During their April watch, Minutemen spotted 1,501 illegals on the Anvil, and of these the Border Patrol arrested 500. But it turned into a circus. ACLU volunteers showed up every day to monitor and harass the Minutemen, at times sounding car horns and flashing lights to alert the illegals that the Border Patrol was coming.
This is the border crisis in microcosm—confused Americans rush to defend lawbreakers while ignoring, even demonizing, law-abiding citizens who suffer daily affronts to basic liberties on land their family has tended for 115 years.
The Anvil's location, 38 miles north of the border, means that by the time illegals arrive there, they've been walking for days and are sometimes in desperate shape.
Between May and August last year, cowboy Jason Cathcart found four sets of human remains. He came to dread spotting what looked like little white balls in the distance. Those “balls” turned out to be human skulls.
In March, a man arrived at the Anvil's front gate so distraught that he ran into the yard and tried to impale himself on a pitchfork. Later he took up a bale hook and used the pointed end to slash his throat.
“This is what life is like in the Altar Valley,” says Pat.
Certainly the McCain-Kennedy bill will do nothing to change life here. Pat likens the bill, with its plan for amnesty, a guest-worker program, and negligible enforcement, to swatting flies in your house with the doors and windows wide open.
Ask yourself: Would the Altar Valley be a war zone if McCain lived here? If Kennedy's Hyannis Port compound were magically transplanted to southern Arizona, how long do you think it'd be before he rewrote his bill? The first time Kennedy saw 30 illegals dashing across his property, he'd trip over his Guatemalan lawn guy rushing to the Senate floor to demand enforcement.
That's one of the American tragedies at play here, the abandonment of ordinary citizens by our country's elites, and most strikingly, the abandonment of the very laws they themselves have written.
The resulting invasion has driven legal Arizona residents from their land, including John King's aunt.

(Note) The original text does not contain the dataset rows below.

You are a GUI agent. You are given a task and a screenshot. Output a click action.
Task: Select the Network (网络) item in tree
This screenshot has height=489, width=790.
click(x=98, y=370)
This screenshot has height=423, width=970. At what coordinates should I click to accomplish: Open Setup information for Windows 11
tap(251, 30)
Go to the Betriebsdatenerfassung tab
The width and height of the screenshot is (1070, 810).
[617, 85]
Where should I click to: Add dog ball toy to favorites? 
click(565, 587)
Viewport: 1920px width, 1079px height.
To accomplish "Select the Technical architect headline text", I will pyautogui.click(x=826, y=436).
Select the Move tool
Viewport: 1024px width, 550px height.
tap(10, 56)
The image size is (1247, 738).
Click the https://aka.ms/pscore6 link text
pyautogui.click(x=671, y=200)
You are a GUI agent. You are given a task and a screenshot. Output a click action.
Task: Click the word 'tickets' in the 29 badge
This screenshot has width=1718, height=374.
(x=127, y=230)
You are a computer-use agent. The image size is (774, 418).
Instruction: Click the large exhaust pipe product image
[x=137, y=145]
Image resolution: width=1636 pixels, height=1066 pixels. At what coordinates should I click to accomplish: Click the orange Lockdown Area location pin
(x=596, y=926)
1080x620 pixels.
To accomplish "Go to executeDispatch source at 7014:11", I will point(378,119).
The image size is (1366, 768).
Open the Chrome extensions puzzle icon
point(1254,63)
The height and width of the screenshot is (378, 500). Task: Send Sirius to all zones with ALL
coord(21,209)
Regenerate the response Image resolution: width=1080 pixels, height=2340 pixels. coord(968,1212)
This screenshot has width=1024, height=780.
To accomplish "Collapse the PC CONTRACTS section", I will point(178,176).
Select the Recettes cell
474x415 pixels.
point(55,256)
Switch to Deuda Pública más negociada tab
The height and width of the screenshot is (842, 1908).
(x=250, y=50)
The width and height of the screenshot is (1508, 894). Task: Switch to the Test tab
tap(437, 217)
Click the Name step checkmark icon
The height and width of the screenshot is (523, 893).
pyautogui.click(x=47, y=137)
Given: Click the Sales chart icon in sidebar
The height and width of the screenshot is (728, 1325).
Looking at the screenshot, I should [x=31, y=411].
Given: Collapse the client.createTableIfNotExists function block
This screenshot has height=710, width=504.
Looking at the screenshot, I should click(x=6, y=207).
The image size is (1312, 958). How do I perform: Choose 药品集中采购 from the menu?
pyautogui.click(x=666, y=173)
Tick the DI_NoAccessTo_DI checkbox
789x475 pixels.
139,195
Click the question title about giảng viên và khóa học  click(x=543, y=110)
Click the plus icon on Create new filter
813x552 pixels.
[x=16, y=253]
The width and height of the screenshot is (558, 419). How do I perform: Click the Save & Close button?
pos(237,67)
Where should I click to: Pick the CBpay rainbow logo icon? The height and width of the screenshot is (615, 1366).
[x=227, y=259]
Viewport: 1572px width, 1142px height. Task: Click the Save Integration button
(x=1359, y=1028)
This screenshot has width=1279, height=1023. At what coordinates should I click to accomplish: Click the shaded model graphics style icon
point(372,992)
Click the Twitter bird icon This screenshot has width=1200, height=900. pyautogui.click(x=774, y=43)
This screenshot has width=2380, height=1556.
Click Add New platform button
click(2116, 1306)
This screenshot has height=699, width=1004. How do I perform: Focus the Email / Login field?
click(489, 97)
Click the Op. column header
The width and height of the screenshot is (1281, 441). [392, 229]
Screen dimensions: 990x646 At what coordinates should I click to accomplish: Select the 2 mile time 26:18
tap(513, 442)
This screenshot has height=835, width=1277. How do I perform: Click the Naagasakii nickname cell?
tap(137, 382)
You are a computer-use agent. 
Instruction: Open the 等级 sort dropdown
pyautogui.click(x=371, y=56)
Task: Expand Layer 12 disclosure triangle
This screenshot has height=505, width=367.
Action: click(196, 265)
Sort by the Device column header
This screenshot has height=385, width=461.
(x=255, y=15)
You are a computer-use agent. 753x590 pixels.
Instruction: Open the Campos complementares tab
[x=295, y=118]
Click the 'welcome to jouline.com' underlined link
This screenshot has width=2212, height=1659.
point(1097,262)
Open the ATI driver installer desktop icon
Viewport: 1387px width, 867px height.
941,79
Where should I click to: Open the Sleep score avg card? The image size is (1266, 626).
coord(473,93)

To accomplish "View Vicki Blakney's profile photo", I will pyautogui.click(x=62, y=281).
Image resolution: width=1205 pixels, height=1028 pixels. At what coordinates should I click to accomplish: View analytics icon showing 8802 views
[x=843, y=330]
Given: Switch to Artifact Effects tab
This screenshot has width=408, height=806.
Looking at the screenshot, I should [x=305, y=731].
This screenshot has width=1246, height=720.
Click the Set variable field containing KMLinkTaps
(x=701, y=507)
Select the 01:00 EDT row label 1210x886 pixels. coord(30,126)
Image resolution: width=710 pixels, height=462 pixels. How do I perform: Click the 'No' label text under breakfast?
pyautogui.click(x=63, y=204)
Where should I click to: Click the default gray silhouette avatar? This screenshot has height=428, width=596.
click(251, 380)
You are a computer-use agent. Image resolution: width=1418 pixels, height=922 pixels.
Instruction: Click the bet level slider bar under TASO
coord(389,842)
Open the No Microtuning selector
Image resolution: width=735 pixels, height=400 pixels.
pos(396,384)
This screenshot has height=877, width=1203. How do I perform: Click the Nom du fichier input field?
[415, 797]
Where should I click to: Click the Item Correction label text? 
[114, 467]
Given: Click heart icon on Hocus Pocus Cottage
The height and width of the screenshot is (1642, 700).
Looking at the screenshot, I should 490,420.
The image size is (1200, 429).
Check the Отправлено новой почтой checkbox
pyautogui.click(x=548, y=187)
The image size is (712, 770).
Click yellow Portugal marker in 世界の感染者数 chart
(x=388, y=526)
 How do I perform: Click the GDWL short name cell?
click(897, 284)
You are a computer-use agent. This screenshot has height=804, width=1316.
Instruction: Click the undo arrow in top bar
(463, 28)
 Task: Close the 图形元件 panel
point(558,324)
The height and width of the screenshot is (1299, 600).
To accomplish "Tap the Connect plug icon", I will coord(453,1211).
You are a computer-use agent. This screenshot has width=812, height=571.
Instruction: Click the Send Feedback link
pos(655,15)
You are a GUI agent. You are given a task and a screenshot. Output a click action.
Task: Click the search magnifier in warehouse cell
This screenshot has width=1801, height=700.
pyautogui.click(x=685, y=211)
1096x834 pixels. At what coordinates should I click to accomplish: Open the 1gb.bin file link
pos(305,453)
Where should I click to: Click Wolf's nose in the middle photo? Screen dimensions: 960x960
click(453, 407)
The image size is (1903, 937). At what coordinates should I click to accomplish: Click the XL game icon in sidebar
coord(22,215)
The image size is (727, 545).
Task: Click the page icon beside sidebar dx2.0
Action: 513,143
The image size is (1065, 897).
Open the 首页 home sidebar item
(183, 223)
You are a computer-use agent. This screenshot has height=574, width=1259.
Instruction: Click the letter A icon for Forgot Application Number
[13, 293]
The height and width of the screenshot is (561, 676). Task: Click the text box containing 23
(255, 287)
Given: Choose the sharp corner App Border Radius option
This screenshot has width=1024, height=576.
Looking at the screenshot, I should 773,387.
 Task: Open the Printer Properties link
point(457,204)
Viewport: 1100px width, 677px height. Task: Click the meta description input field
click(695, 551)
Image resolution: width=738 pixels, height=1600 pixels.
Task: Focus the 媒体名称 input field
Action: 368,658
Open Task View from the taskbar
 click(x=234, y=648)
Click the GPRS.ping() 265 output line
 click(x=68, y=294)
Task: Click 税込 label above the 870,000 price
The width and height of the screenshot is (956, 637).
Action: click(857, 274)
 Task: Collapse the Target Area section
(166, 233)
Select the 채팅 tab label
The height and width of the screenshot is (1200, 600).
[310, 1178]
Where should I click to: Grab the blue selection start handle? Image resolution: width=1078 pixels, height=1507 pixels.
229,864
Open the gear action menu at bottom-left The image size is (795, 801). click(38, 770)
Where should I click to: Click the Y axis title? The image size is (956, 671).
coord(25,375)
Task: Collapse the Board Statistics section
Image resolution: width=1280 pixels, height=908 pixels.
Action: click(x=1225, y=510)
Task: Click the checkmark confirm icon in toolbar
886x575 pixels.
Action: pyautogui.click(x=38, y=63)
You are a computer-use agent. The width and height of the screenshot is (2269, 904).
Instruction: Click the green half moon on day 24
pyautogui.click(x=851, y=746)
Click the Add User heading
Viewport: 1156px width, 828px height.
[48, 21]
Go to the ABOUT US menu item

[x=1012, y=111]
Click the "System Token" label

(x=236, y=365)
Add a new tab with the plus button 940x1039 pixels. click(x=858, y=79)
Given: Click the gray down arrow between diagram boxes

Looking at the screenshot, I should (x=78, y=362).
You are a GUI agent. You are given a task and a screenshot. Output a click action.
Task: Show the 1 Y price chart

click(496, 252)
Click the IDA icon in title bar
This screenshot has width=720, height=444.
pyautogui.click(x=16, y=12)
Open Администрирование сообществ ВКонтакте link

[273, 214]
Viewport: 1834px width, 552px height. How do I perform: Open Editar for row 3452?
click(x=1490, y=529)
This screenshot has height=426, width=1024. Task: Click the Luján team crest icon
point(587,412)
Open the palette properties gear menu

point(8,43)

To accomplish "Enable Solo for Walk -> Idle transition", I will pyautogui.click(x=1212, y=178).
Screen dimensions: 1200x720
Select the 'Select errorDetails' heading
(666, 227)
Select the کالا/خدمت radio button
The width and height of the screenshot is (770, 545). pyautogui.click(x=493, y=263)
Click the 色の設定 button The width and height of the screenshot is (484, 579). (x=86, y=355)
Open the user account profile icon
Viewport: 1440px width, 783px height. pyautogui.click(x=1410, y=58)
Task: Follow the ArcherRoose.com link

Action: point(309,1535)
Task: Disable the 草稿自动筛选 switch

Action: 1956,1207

She lived south of the Anvil for more than 40 years, but sold out rather than keep fighting a battle the federal government has no intention of winning.
Pat thinks the street demonstrators—she calls them cowards—need to show their bravery by returning to Mexico and changing that country, not ours.
“We did that with the Boston Tea Party,” she says. “We were taxed without representation and we rose up and changed it. I think the students in the streets and these young ACLU individuals here are being used. When you talk to them you realize it's all emotion. There's no logic. They don't have a clue.”
When it comes to what's really happening on our southern border, neither does the rest of the country. But that would change if every American spent a day at the Anvil.
—Leo W. Banks is a writer in Tucson.
As a side note, Jake and I lived down there ourselves, briefly, a few years back. We worked a guest ranch just on our side of the border. We could see the Baboquivari Mountains from the front porch of our quarters. We used to joke that it was like living in another country. I'm not laughing anymore.